Au milieu des années 70 la Marvel Comics décide d’introduire ses produits sur le marché porteur du pays où le soleil se lève.[1] Mais la Marvel se ramassa méchamment (et pour le coup fut vraiment comics !), car ses super héros firent un flop chez les nippons.
Les amerloques le prirent quand même sereinement et n’envoyèrent ni le Terry de Milton Caniff, ni Enola Gay (La preuve que l’on peut ne pas faire deux fois la même connerie, il y a donc peut-être un espoir ( ?)).
Le responsable Marvel Japan de l’époque, un certain Tom Brevoort, se posa donc des questions et par conséquent se devait de trouver des réponses rapidement sinon il était viré (n’oublions pas que la Marvel se surnomme la boite à idée, la honte ne pouvait donc durer plus longtemps !).

Alors Tom Brevoort, tel un ermite acculé dans le désert découvrit une vérité sémiologique universelle comme d’autres découvrent le fil à couper le beurre : «Right now, I realize there are huge differences in understanding, simply because what words mean in one culture they dont necessarily mean in another».[2]
Réinventer sans en avoir l’air la bipolarité signifiant/signifié entre le comic et la manga dans un pays du yang et du yin, permis à Brevoort de se sentir mieux dans ses Saussure … pardon chaussures, et ainsi de faire de fructueuses rencontres. Il sut qu’il fallait produire localement et à la norme locale.

Résultat une bande dessinée très instructive pour le (la) bédéphile sachant lire au-delà des cases. La comparaison devenant évidente, les différences mangas/comics le deviennent aussi. Ainsi vous irez plus loin, à l’essentiel des deux genres. Vous en apprendrez plus en lisant ces fascicules qu’en vous farcissant des dizaines d’ouvrages arides de spécialistes spécialisés (et un peu spécial je dois dire …).
Graphiquement on découvre qu’Ikégami (l’auteur de Crying Freeman, Mai the psychic girl, et Sanctuary) n’a pas toujours eu ce dessin merveilleusement surréel (et sensuel) que nous lui connaissons. Là son style est celui du débutant ; typiquement 70’s, il enchantera ceux et celles ayant vu un certain robot géant affronter les forces de Véga à grands coups de fulguropoings.
Le scénario est relativement classique, l’intérêt est que tout y est transposé. L’histoire se passe au Japon et Peter Parker s’appelle désormais Yu Komori, un lycéen qui a une correspondante (équivalent à Mary Jane ?) qui s’appelle Rumiko Shiraishi dont le frère se révélera être le super vilain Electro.

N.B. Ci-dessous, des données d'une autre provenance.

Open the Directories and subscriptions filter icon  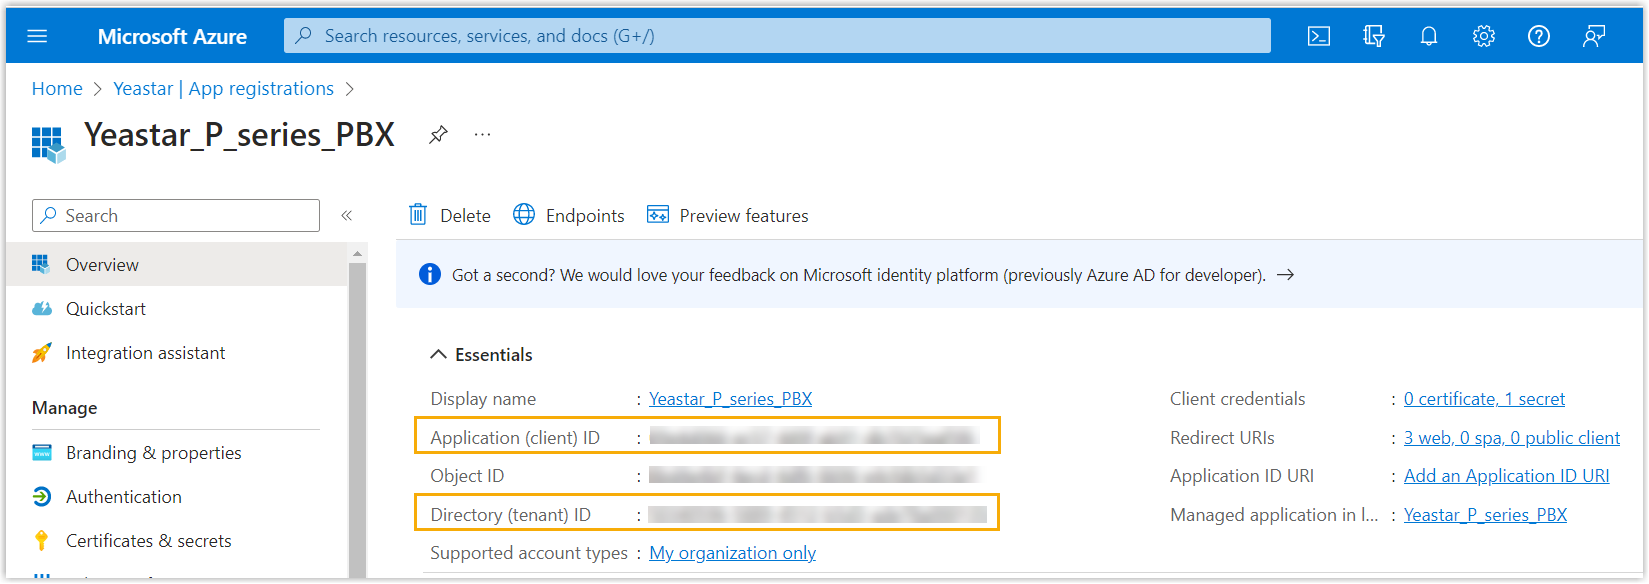coord(1374,36)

Tout le plaisir vient de cette transposition qui fait mieux apparaître la dimension essentiellement mythique des comics super-héroïques.
Cette dimension mythique Ikégami en a (et en avait peut être, dans les 70’s ?) conscience quand il a fait la couverture de la réédition Spider-Man Manga au Japon il y a quelques années (1994 ou 95 je crois..( ?))
Cette couverture est reprise sur le n°4 de l’édition amerloque. Spider-Man y ressemble à un kouros antique habillé d’un collant. Plus exactement à un kouros mythique revisité, en particulier au David de Michel-Ange qui au lieu d’avoir la main à l’épaule et la tête de côté, vous regarde bien en face, les deux bras dirigés vers le bas, une rose dans la main droite.

Les questions fusent : Au Japon, la renaissance des mythes super héroïques au travers de nouveau canon ? On pense à l’influence actuelle de la mythologie mangas (les méchants par ex.) sur les comics. Simple mouvement pendulaire ? Après guerre, Tezuka influencé par l’esthétique disnéenne (Disney-haine !) mettra au point tout le vocabulaire de la manga contemporaine. Juste retour des choses ?
Spider-man manga : un dialogue et des questions (beaucoup) entre le neuvième art de l’Extrême-Orient (Far East) et celui d’Extrême-Occident (Far West).

Notes

  1. Ce qui est entre guillemet est de la novlangue.
  2. Extrait de la postface de Tom Brevoort : «On the origins of Spider-Man Manga», in Spider-Man : The Manga, n°1 Déc. 97, pp. 47-48.